Funcionários do ministério da Defesa afirmaram que o K-159 afundou 170 metros no mar de Barents, mas o acidente não representa um risco já que os reatores nucleares da embarcação foram desativados em 1989.
Um grupo ambientalista, no entanto, disse ser provável que água entrasse nos reatores, e por isso os níveis de radiação da região terão que ser monitorados de perto. Na Itália, o presidente Vladimir Putin, que já havia sofrido um duro golpe político quando outro submarino nuclear, o Kursk, afundou na mar de Barents há três anos, prometeu uma ampla investigação.
“É lógico que todos os motivos dessa tragédia serão esclarecidos”, disse ele a repórteres a bordo do cruzador “Moskva”, que está na costa da Sardenha.
O chefe da Marinha russa, Viktor Kravchencko, disse que o K-159 — assim como o Kursk — será retirado do mar.
“No momento estamos considerando várias maneiras de levantar o submarino.
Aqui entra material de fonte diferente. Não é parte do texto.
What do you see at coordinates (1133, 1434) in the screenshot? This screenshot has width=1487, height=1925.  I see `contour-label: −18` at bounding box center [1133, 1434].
Com certeza ele será retirado da água e depois destruído”, disse ele à TV russa.
Os corpos de dois marinheiros foram recuperados logo após o incidente, ocorrido durante uma tempestade na madrugada de sábado. Um oficial, da tripulação de dez pessoas, foi resgatado vivo.
DESAPARECIDOS:
Kravchencko afirmou que são mínimas as chances de encontrar os outros sete marinheiros vivos nas águas agitadas e com temperatura de 10 graus centígrados.
“Infelizmente, as esperanças de encontrá-los vivos são pequenas”, disse ele enquanto continuavam as operações de busca. Em conversa televisionada com o ministro da Defesa Sergei Ivanov, Kravchencko disse que os dois reatores do K-159 foram desativados em 1989 e “colocados em condição de segurança nuclear”.
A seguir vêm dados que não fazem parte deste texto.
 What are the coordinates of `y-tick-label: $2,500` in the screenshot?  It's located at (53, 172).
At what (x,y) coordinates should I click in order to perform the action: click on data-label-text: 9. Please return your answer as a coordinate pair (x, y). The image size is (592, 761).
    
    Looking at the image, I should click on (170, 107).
“No local do acidente, o nível de radioatividade é normal”, afirmou.
O porta-voz da Marinha Igor Dygalo disse ainda que todas as armas, incluindo torpedos e foguetes, também haviam sido removidas do K-159.
O submarino de 40 anos estava sendo rebocado para a costa da península Kola quando as estruturas flutuantes se romperam. Ele afundou a 5 quilômetros a noroeste da ilha Kildin.
O incidente relembrou o desastre do Kursk, que provocou a morte de todos os 118 tripulantes. Outra similaridade é que o presidente Vladimir Putin está novamente em férias, como quando o Kursk afundou — desta vez na Sardenha, junto com o primeiro-ministro italiano, Silvio Berlusconi.